(Stored records)
┄┄┄┄┄┄

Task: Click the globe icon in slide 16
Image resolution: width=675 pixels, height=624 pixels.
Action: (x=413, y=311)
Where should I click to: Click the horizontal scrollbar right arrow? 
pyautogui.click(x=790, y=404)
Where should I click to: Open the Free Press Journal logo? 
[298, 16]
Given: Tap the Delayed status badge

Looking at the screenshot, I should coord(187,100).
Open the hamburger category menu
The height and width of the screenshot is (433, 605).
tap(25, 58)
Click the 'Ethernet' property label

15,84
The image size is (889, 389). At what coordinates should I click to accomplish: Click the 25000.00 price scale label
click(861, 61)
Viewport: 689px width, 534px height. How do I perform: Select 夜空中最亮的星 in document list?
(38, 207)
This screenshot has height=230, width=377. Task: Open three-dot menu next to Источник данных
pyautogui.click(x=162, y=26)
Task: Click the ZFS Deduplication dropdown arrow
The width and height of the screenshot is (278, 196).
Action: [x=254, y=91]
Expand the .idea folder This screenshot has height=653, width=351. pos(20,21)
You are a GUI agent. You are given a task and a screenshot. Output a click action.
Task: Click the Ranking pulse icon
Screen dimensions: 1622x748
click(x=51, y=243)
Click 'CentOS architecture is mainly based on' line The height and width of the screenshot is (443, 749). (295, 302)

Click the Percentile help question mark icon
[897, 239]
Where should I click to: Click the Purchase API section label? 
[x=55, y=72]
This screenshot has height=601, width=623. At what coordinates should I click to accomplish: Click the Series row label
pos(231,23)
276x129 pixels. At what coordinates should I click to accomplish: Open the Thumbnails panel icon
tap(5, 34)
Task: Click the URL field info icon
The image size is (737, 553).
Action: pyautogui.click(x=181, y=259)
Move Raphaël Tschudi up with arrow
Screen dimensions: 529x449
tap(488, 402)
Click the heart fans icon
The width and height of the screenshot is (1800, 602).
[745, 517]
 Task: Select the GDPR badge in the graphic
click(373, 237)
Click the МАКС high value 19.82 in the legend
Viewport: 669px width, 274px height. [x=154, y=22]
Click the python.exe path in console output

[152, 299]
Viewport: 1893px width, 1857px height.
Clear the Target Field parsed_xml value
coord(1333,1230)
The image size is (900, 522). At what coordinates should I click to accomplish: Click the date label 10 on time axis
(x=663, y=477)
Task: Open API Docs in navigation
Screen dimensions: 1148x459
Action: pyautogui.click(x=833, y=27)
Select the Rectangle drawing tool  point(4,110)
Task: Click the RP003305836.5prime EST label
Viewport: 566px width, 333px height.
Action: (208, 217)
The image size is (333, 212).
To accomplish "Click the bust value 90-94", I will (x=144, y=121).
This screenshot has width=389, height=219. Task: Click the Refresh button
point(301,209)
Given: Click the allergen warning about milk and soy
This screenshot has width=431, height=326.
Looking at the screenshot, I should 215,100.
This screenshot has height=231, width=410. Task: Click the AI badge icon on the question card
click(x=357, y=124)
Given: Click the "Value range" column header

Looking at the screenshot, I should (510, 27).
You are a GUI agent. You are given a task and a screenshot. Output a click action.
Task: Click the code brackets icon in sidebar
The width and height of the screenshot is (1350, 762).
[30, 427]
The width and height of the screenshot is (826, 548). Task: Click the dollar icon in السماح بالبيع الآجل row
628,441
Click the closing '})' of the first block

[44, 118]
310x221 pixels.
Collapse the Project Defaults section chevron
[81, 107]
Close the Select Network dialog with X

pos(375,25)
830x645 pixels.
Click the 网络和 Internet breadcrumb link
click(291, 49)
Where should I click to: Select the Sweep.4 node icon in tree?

┄┄┄┄┄┄

**What you need to do**
Your reply should contain each entry, copied without alteration.

**Exercise solution**
Task: Click the globe icon in slide 16
Image resolution: width=675 pixels, height=624 pixels.
Action: (x=413, y=311)
Where should I click to: Click the horizontal scrollbar right arrow? 
pyautogui.click(x=790, y=404)
Where should I click to: Open the Free Press Journal logo? 
[298, 16]
Given: Tap the Delayed status badge

Looking at the screenshot, I should coord(187,100).
Open the hamburger category menu
The height and width of the screenshot is (433, 605).
tap(25, 58)
Click the 'Ethernet' property label

15,84
The image size is (889, 389). At what coordinates should I click to accomplish: Click the 25000.00 price scale label
click(861, 61)
Viewport: 689px width, 534px height. How do I perform: Select 夜空中最亮的星 in document list?
(38, 207)
This screenshot has height=230, width=377. Task: Open three-dot menu next to Источник данных
pyautogui.click(x=162, y=26)
Task: Click the ZFS Deduplication dropdown arrow
The width and height of the screenshot is (278, 196).
Action: [x=254, y=91]
Expand the .idea folder This screenshot has height=653, width=351. pos(20,21)
You are a GUI agent. You are given a task and a screenshot. Output a click action.
Task: Click the Ranking pulse icon
Screen dimensions: 1622x748
click(x=51, y=243)
Click 'CentOS architecture is mainly based on' line The height and width of the screenshot is (443, 749). (295, 302)

Click the Percentile help question mark icon
[897, 239]
Where should I click to: Click the Purchase API section label? 
[x=55, y=72]
This screenshot has height=601, width=623. At what coordinates should I click to accomplish: Click the Series row label
pos(231,23)
276x129 pixels. At what coordinates should I click to accomplish: Open the Thumbnails panel icon
tap(5, 34)
Task: Click the URL field info icon
The image size is (737, 553).
Action: pyautogui.click(x=181, y=259)
Move Raphaël Tschudi up with arrow
Screen dimensions: 529x449
tap(488, 402)
Click the heart fans icon
The width and height of the screenshot is (1800, 602).
[745, 517]
 Task: Select the GDPR badge in the graphic
click(373, 237)
Click the МАКС high value 19.82 in the legend
Viewport: 669px width, 274px height. [x=154, y=22]
Click the python.exe path in console output

[152, 299]
Viewport: 1893px width, 1857px height.
Clear the Target Field parsed_xml value
coord(1333,1230)
The image size is (900, 522). At what coordinates should I click to accomplish: Click the date label 10 on time axis
(x=663, y=477)
Task: Open API Docs in navigation
Screen dimensions: 1148x459
Action: pyautogui.click(x=833, y=27)
Select the Rectangle drawing tool  point(4,110)
Task: Click the RP003305836.5prime EST label
Viewport: 566px width, 333px height.
Action: (208, 217)
The image size is (333, 212).
To accomplish "Click the bust value 90-94", I will (x=144, y=121).
This screenshot has width=389, height=219. Task: Click the Refresh button
point(301,209)
Given: Click the allergen warning about milk and soy
This screenshot has width=431, height=326.
Looking at the screenshot, I should 215,100.
This screenshot has height=231, width=410. Task: Click the AI badge icon on the question card
click(x=357, y=124)
Given: Click the "Value range" column header

Looking at the screenshot, I should (510, 27).
You are a GUI agent. You are given a task and a screenshot. Output a click action.
Task: Click the code brackets icon in sidebar
The width and height of the screenshot is (1350, 762).
[30, 427]
The width and height of the screenshot is (826, 548). Task: Click the dollar icon in السماح بالبيع الآجل row
628,441
Click the closing '})' of the first block

[44, 118]
310x221 pixels.
Collapse the Project Defaults section chevron
[81, 107]
Close the Select Network dialog with X

pos(375,25)
830x645 pixels.
Click the 网络和 Internet breadcrumb link
click(291, 49)
Where should I click to: Select the Sweep.4 node icon in tree?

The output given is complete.